5 未成年者・意思能力・(宅建過去問題)
目次
未成年者・意思能力(令和03年問05)
【問5】
次の記述のうち、民法の規定及び判例によれば、正しいものはどれか。
- 19歳の者は未成年であるので、携帯電話サービスの契約や不動産の賃貸借契約を1人で締結することはできない。
- 養育費は、子供が未成熟であって経済的に自立することを期待することができない期間を対象として支払われるものであるから、子供が成年に達したときは、当然に養育費の支払義務が終了する。
- 営業を許された未成年者が、その営業に関するか否かにかかわらず、第三者から法定代理人の同意なく負担付贈与を受けた場合には、法定代理人は当該行為を取り消すことができない。

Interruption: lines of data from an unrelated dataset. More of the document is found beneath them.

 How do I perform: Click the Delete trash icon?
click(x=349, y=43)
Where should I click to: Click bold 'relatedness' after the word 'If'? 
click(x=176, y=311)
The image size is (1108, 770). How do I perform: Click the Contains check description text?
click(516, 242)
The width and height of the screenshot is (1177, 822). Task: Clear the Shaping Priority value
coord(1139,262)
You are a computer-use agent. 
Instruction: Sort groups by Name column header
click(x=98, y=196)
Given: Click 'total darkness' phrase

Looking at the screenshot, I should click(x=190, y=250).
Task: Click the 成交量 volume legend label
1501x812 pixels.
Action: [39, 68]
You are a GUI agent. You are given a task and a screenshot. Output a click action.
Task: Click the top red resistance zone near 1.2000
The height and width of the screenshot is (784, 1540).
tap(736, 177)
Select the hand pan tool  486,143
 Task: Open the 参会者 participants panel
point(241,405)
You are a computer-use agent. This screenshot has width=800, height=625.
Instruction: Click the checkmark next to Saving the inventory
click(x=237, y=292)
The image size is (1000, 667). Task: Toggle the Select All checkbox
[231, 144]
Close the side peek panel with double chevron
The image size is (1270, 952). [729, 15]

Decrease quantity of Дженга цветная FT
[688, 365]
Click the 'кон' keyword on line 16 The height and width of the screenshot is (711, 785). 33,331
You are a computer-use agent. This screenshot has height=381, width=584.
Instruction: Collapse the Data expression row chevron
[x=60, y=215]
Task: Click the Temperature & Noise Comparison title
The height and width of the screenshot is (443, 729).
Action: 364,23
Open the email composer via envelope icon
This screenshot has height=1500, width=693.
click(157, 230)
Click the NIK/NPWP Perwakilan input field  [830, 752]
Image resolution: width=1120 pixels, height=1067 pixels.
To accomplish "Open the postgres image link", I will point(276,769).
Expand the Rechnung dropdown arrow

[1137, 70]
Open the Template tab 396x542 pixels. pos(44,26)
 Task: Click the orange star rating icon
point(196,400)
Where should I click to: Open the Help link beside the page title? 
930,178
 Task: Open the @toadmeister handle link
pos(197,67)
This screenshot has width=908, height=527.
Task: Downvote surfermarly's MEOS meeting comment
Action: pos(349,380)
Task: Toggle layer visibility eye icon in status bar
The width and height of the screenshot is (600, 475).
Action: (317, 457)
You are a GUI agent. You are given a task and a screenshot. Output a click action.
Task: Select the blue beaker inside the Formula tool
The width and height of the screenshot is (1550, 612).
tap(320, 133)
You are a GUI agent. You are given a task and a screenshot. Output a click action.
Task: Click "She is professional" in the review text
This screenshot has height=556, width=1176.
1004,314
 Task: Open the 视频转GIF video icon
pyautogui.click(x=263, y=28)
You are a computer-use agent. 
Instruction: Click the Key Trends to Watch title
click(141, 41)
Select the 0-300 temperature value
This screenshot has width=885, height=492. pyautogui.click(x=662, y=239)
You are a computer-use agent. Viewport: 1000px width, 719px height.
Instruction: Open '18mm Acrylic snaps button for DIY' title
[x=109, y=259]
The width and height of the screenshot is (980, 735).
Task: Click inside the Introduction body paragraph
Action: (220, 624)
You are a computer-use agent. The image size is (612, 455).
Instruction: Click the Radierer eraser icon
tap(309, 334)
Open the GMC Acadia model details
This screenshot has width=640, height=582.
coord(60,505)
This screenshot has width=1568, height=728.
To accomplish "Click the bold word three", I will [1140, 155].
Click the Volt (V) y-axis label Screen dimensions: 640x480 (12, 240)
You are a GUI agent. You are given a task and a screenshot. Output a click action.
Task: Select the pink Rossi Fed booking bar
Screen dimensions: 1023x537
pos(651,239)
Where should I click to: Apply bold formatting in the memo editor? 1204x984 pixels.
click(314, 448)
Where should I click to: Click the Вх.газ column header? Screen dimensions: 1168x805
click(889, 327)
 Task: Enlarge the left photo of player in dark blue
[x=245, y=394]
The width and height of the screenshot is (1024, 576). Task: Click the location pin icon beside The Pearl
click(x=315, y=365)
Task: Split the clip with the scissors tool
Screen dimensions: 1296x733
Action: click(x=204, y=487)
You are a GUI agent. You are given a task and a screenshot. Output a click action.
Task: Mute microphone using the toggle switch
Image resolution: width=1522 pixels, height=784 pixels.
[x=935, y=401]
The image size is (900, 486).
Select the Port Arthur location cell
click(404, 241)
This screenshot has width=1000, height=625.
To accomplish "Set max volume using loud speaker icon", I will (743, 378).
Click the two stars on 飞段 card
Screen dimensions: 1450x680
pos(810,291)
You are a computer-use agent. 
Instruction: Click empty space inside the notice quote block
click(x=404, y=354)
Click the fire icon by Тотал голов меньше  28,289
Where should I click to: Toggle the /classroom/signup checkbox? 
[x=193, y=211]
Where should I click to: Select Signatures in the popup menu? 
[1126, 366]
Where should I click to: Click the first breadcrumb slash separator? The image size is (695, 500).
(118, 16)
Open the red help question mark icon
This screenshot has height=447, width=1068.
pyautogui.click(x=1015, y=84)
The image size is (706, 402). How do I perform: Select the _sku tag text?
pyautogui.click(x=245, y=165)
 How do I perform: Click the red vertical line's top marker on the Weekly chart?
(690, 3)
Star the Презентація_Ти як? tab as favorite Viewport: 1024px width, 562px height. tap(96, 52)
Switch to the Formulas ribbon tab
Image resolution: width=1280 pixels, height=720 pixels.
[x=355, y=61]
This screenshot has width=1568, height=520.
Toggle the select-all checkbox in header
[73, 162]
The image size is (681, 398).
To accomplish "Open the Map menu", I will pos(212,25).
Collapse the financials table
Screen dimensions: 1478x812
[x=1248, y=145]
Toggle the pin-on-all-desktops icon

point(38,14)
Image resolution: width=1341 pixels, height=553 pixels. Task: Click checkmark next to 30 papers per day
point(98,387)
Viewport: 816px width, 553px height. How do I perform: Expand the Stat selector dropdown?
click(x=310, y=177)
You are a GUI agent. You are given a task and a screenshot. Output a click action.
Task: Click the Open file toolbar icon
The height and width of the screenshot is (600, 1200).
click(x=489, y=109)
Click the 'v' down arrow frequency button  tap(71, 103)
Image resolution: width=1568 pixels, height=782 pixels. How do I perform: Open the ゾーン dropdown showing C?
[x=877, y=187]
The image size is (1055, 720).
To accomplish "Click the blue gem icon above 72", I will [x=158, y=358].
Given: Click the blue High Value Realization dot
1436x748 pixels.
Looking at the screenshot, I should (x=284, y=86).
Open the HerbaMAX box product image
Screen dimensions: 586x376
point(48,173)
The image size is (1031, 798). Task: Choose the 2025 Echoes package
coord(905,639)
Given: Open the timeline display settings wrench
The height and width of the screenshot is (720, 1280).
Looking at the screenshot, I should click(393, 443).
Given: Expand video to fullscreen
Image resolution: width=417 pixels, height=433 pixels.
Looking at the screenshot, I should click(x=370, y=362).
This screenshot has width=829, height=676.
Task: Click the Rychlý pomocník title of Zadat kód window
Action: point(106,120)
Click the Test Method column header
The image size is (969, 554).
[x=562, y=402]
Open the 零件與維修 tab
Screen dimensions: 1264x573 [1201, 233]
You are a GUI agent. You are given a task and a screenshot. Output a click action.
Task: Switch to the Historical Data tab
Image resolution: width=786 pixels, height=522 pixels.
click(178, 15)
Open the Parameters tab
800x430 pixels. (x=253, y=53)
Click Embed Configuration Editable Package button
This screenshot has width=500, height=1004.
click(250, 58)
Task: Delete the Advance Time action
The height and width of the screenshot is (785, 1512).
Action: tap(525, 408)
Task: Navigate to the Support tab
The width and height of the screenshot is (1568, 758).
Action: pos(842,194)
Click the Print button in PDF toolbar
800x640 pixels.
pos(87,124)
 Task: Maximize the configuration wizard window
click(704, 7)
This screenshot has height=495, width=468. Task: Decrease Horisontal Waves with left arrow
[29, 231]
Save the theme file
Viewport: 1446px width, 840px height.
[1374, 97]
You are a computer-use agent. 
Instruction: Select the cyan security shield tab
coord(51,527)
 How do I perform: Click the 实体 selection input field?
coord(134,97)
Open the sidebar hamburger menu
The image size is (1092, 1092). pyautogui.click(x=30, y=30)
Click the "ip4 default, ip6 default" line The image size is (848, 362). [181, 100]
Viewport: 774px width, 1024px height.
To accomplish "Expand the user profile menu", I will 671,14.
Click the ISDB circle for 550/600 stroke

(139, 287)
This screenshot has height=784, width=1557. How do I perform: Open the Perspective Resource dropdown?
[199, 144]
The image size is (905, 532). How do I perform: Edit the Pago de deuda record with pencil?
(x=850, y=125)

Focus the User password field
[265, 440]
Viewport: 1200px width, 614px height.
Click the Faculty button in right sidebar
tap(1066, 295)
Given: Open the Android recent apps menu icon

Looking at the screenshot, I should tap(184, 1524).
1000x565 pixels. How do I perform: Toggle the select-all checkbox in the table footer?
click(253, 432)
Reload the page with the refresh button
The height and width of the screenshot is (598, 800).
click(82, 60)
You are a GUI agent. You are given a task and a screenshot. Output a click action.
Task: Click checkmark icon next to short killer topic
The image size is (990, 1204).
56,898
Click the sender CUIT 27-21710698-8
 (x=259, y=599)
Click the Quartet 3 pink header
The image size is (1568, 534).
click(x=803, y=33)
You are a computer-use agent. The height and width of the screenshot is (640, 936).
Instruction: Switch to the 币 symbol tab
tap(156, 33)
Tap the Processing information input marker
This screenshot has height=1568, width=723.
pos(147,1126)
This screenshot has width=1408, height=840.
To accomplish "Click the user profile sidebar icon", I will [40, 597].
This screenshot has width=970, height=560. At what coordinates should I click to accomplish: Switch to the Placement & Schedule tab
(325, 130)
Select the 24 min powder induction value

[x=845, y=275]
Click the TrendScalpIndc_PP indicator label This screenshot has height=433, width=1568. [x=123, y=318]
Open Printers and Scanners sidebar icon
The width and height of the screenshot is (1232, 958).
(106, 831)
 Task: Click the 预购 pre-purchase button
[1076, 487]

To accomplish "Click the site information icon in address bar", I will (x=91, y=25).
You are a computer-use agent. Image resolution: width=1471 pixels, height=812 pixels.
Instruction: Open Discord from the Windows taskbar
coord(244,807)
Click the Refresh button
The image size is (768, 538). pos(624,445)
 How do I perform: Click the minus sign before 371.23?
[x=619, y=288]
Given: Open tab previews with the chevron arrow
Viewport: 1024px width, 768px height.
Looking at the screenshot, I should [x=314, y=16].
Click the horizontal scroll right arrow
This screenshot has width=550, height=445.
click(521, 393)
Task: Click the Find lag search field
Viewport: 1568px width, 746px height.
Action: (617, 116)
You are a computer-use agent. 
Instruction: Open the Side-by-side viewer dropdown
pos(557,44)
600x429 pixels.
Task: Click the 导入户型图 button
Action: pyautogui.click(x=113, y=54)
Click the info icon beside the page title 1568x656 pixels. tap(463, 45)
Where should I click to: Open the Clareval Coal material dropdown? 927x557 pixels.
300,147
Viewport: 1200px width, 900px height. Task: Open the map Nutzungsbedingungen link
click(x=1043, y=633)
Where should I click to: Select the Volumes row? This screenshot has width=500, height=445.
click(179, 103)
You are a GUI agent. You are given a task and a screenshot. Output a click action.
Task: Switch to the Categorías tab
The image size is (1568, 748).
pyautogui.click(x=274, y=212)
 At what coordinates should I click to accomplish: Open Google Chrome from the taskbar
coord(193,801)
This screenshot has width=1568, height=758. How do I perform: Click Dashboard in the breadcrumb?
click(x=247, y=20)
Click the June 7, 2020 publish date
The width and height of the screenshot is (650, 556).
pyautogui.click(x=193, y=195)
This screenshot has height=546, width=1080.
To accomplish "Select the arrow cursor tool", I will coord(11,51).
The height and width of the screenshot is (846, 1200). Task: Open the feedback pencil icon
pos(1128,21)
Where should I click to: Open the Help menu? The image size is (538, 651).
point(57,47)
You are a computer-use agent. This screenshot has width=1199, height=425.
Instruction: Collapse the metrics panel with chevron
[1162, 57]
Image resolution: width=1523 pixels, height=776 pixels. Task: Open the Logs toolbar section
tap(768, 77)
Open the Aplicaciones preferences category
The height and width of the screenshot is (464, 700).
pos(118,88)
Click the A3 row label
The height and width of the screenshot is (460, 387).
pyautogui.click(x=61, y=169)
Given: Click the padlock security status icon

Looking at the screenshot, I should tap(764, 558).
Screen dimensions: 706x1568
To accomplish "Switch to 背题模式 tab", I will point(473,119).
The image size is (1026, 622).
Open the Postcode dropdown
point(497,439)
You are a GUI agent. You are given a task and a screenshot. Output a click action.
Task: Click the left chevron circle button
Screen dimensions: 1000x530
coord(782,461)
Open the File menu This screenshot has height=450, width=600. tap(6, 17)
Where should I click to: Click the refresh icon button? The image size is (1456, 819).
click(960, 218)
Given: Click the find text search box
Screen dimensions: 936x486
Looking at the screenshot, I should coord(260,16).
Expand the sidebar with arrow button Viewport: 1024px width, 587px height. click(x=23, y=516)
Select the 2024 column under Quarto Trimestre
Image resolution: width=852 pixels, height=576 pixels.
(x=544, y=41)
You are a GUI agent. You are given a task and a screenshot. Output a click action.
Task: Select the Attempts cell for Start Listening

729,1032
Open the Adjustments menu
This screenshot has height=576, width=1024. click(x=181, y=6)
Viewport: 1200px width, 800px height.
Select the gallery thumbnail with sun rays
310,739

- 意思能力を有しないときに行った不動産の売買契約は、後見開始の審判を受けているか否かにかかわらず効力を有しない。
正解
4
1・・・誤り
令和4年4月1日以降は、18歳未満の者は未成年者です。そのため、法律行為(契約)を行う場合、原則として法定代理人の同意が必要です(民法5条)
2・・・誤り
養育費とは、子どもを監護・教育するために必要な費用です。 一般的にいえば、未成熟子(経済的・社会的に自立していない子)が自立するまで要する費用で、生活に必要な経費、教育費、医療費などです。
そして、未成熟子とは「経済的に独立していない子」を指し、必ずしも未成年者(18歳未満の者)とは限りません。
3・・・誤り
営業を許された未成年者は、その営業に関しては成年者と同一の行為能力を有します(民法6条1項)。「営業に関する負担付贈与」は、取り消しができません。